■ Exercise task
Which lines of the records contain the word "pixels"? Pick out each one and copy it in full.

■ Input material
----

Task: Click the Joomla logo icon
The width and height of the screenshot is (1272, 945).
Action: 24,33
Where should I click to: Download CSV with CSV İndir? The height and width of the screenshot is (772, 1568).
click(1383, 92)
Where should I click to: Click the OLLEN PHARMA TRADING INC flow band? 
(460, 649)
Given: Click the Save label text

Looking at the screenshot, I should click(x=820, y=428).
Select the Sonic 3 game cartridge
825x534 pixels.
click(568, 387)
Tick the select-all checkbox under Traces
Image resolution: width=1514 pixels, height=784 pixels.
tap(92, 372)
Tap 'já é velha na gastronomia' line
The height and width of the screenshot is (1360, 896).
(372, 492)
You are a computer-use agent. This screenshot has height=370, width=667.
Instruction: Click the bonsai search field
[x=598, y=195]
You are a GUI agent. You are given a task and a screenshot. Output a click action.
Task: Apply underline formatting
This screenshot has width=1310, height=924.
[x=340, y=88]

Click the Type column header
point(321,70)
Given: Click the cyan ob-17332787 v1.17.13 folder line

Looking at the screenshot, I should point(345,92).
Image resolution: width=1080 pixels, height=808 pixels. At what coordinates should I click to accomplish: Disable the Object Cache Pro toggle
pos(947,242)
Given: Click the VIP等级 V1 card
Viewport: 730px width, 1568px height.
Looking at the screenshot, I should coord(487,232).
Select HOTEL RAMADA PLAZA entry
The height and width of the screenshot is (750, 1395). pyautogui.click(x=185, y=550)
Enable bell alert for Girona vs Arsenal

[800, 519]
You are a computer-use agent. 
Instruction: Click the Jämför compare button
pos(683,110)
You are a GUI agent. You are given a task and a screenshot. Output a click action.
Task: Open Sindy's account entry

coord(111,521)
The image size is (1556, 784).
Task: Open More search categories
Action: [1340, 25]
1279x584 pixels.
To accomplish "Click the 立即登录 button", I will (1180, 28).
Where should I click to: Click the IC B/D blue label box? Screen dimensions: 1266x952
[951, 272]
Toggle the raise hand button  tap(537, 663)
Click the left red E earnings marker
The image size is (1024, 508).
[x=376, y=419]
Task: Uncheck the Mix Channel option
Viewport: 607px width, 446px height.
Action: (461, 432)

----

■ Final answer
825x534 pixels.
Image resolution: width=1514 pixels, height=784 pixels.
Image resolution: width=1080 pixels, height=808 pixels. At what coordinates should I click to accomplish: Disable the Object Cache Pro toggle
1279x584 pixels.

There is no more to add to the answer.